• **Work order A**
Answer each question from the biography of Linabelle Villarica, one answer per line, marked (i), (ii) and (iii) as the questions are.
(i) In what place was Villarica born?
(ii) What degree did she earn at the University of the Philippines Diliman?
(iii) By what name is House Bill 4113 also given?
• **Work order B**
Extend the biography of Linabelle Villarica, picking up after its final sentence.

(Reading passage Opens)

Linabelle Ruth Ramos Villarica (born July 25, 1949) is a Filipino politician who currently serves as the member of the House of Representatives from the 4th District of Bulacan since 2022 and previously from 2010 to 2019. She previously served as mayor of Meycauayan from 2019 to 2022.

Early life and education
Linabelle Villarica was born on July 25, 1949 in Espiritu (now Banna), Ilocos Norte. She graduated at the University of the Philippines Diliman with a course of Bachelor of Arts in speech and drama.

Political career

Congresswoman for the 4th District (2010–2019)
Villarica served as the member of the House of Representatives from the 4th District for nine years. She filed many house bills, including House Bill 4113 (100-Day Maternity Leave Bill). She served three terms in the House and also formerly served as Deputy Speaker.

(Reading passage Closes)
(Supplied material Opens)

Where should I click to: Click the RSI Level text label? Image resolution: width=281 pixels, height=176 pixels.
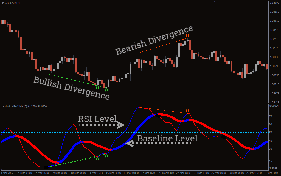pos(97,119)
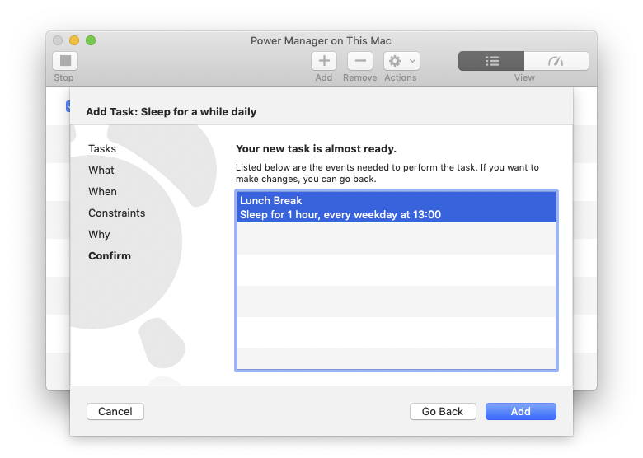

(Supplied material Closes)
(Supplied material Opens)

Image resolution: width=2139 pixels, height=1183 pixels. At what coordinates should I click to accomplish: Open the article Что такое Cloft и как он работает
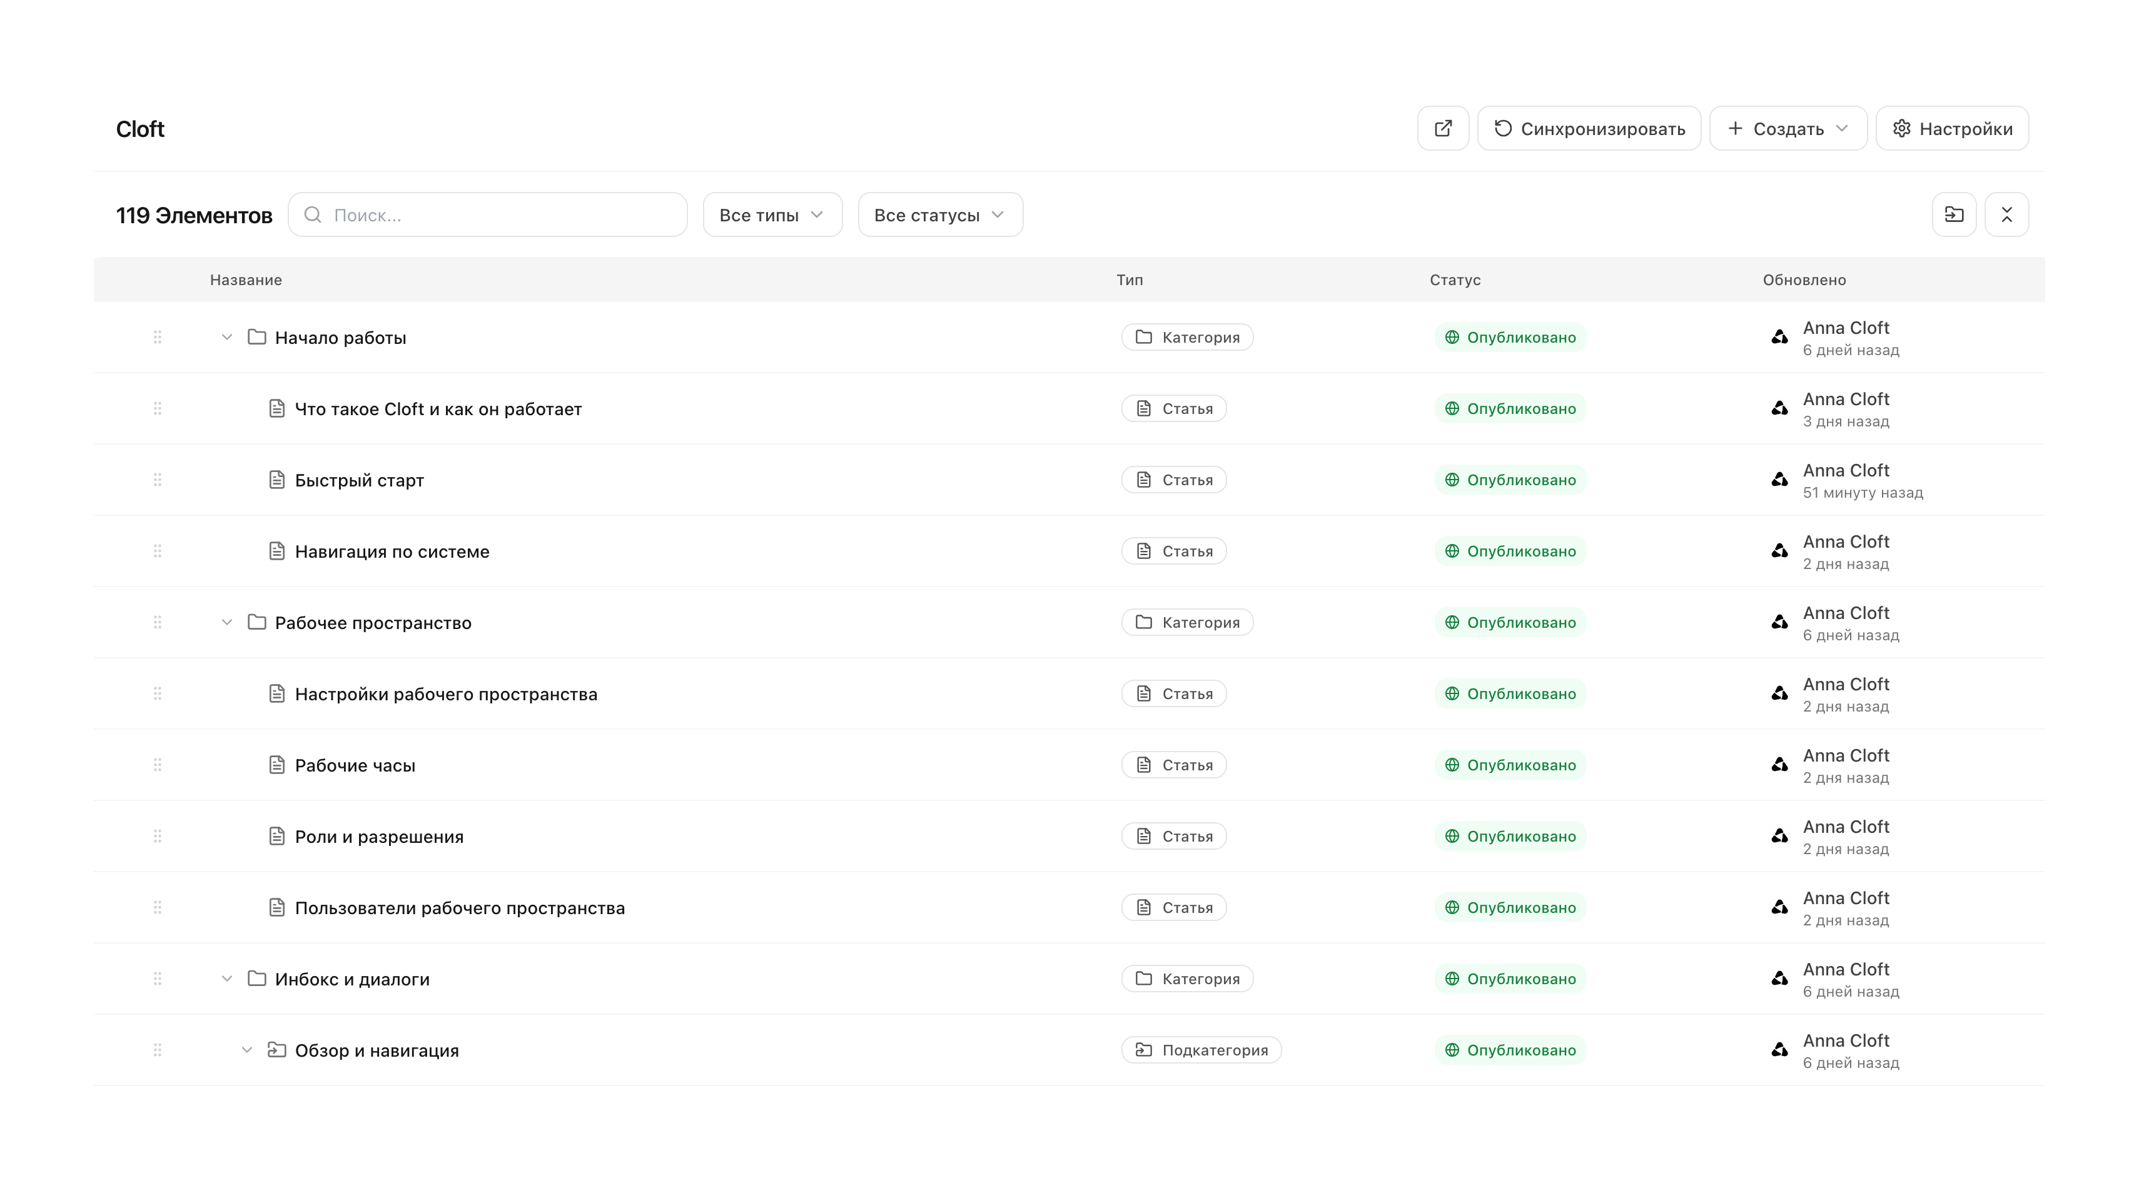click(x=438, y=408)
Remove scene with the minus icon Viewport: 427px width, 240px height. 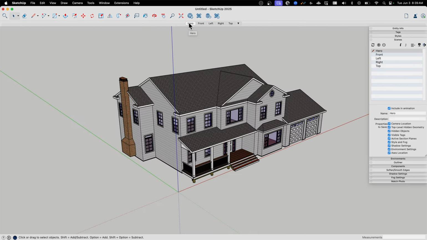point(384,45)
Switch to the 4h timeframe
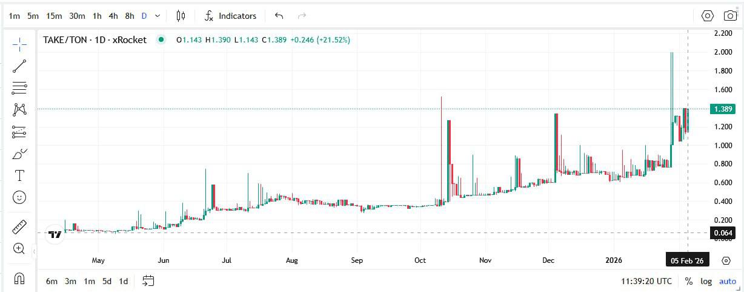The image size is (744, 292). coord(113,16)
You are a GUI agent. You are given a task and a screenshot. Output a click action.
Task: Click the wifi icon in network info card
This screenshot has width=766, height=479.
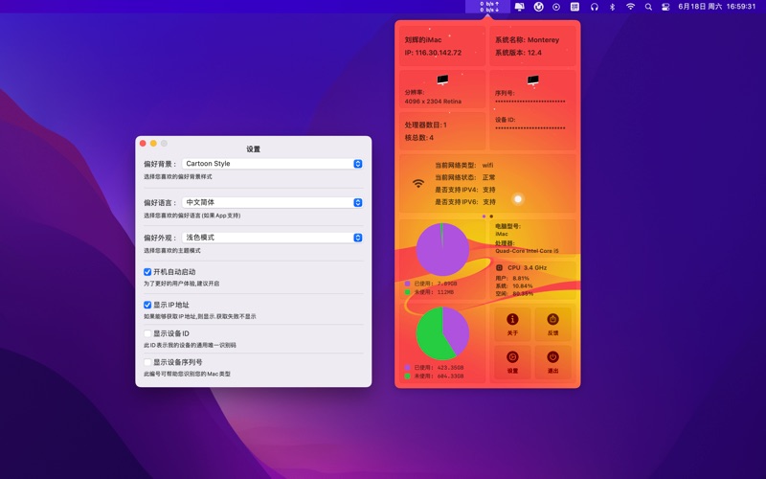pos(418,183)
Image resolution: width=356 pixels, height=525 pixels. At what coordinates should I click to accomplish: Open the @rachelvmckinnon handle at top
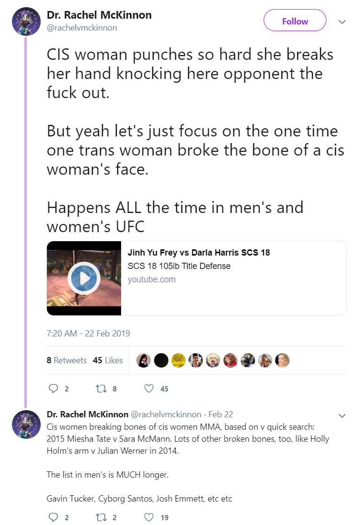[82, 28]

(Supplied material Closes)
(Supplied material Opens)

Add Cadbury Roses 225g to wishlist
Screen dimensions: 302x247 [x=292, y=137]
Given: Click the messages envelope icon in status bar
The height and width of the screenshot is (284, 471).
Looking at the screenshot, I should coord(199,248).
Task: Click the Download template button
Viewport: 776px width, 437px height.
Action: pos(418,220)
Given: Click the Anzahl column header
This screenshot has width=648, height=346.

(Supplied material Closes)

• **Task result A**
(i) Espiritu (now Banna), Ilocos Norte
(ii) Bachelor of Arts in speech and drama
(iii) 100-Day Maternity Leave Bill

• **Task result B**
Mayor of Meycauayan (2019–2022)
Villarica ran for mayor of Meycauayan in 2019 and won. She switched places with her husband Henry Villarica, who ran for congressman. She was sworn in on June 30, 2019.

Congresswoman for the 4th District (2022–present)
Villarica ran for a return to Congress, switching places once again with her husband Henry Villarica. They eventually won the elections.

Personal life
Villarica is married to Henry Villarica, a former mayor of Meycauayan and now congressman from Bulacan's 4th district. Their family runs the Villarica Pawnshop. They have four children together.

On March 26, 2020, after her husband tested positive for COVID-19, she was placed under home quarantine.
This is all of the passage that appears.